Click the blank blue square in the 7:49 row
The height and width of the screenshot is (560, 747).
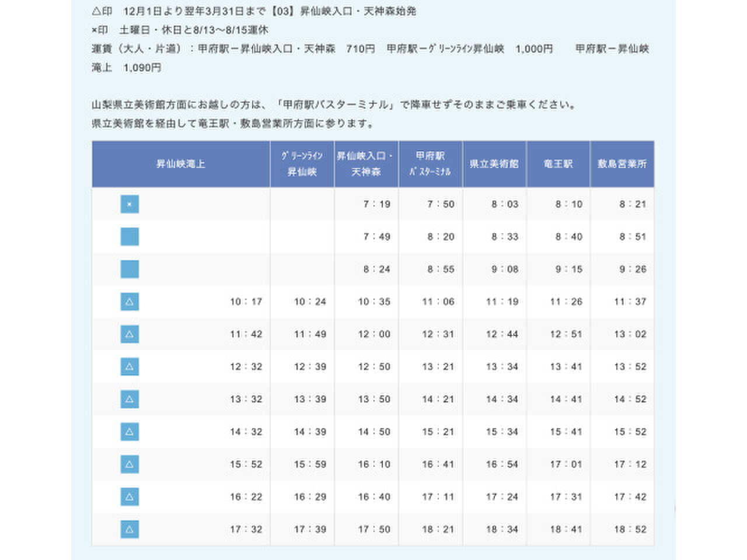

==

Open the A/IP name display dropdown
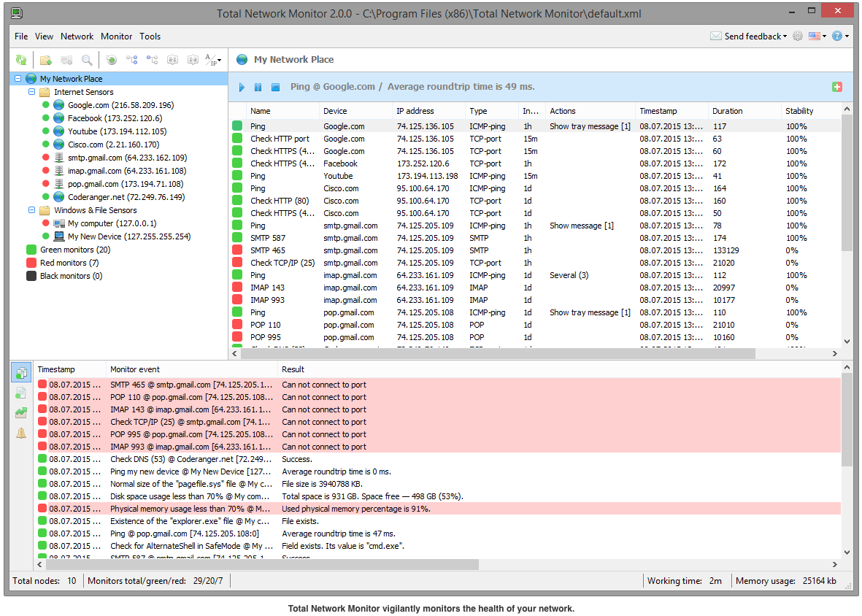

---

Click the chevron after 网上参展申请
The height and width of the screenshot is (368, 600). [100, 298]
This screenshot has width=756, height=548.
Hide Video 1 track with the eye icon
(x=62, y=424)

Action item> From the data above, reproduce word for word the lines running from the line with "Click the blank blue square in the 7:49 row" to the line with "The height and width of the screenshot is (560, 747).", ends included.

Response for this exercise>
Click the blank blue square in the 7:49 row
The height and width of the screenshot is (560, 747).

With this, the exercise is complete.